Author : Bryan Caplan
Publisher : Basic Books
Page : 0 pages
File Size : 44,78 MB
Release : 2012-05-08
Category : Family & Relationships
ISBN : 9780465028610
In Selfish Reasons to Have More Kids, contrarian economist Bryan Caplan argues that we've needlessly turned parenting into an unpleasant chore, and don't know the real plusses and minuses of having kids. Parents today spend more time investing in their kids than ever, but twin and adoption research shows that upbringing is much less important than we imagine, especially in the long-run. Kids aren't like clay that parents mold for life; they're more like flexible plastic that pops back to its original shape once you relax your grip. These revelations are wonderful news for anyone with kids. Being a great parent is less work and more fun than you think—so instead of struggling to change your children, you can safely relax and enjoy your journey together.
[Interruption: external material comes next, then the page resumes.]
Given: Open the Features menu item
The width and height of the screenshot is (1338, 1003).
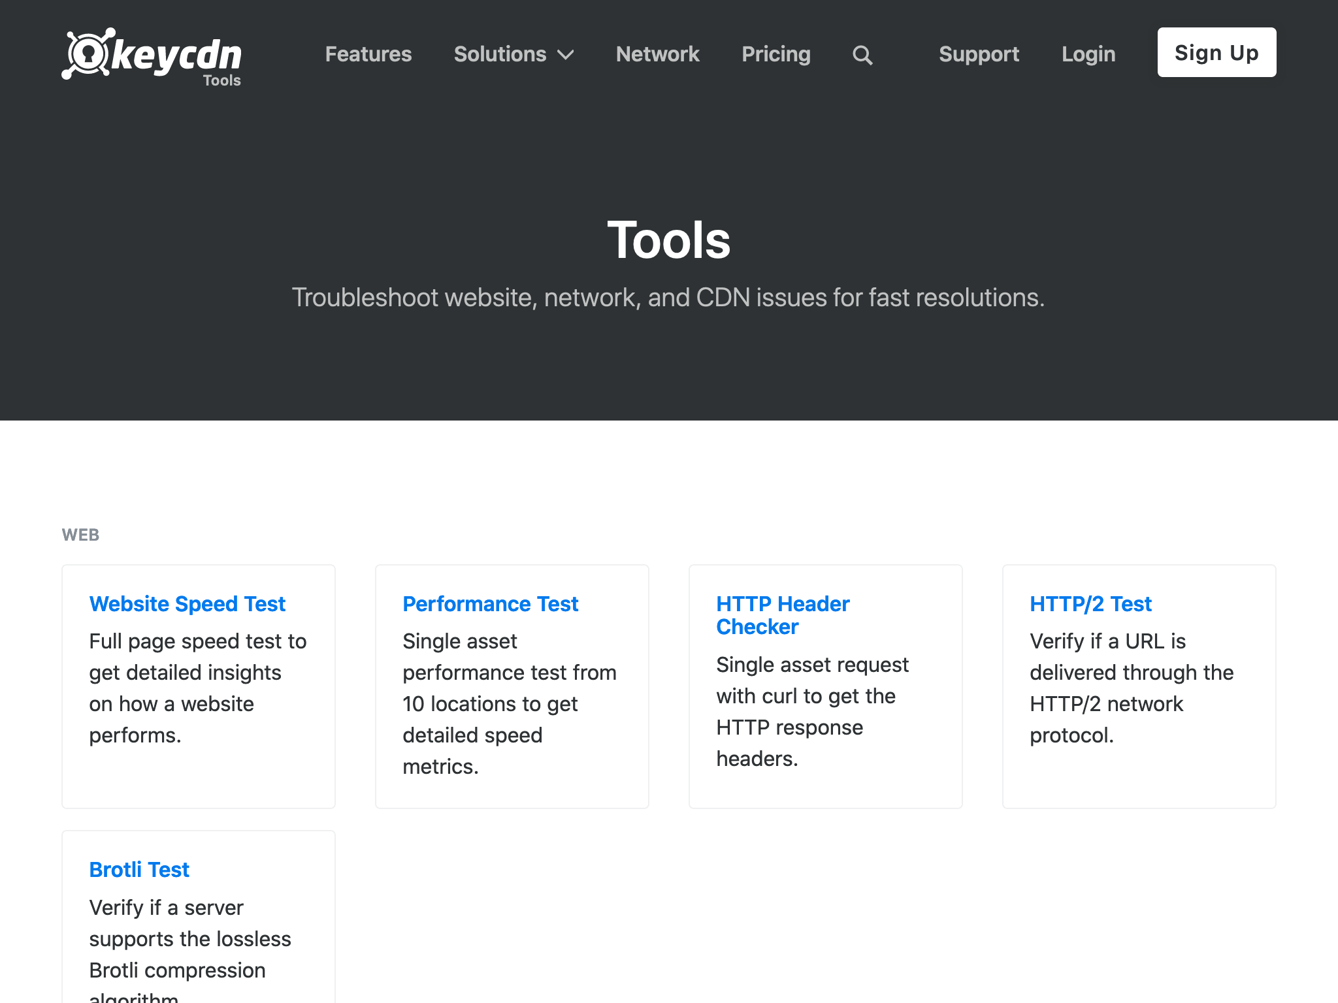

Raise your children in the way that feels right for you; they'll still probably turn out just fine. Indeed, as Caplan strikingly argues, modern parents should have more kids. Parents who endure needless toil and sacrifice are overcharging themselves for every child. Once you escape the drudgery and worry that other parents take for granted, bringing another child into the world becomes a much better deal. You might want to stock up.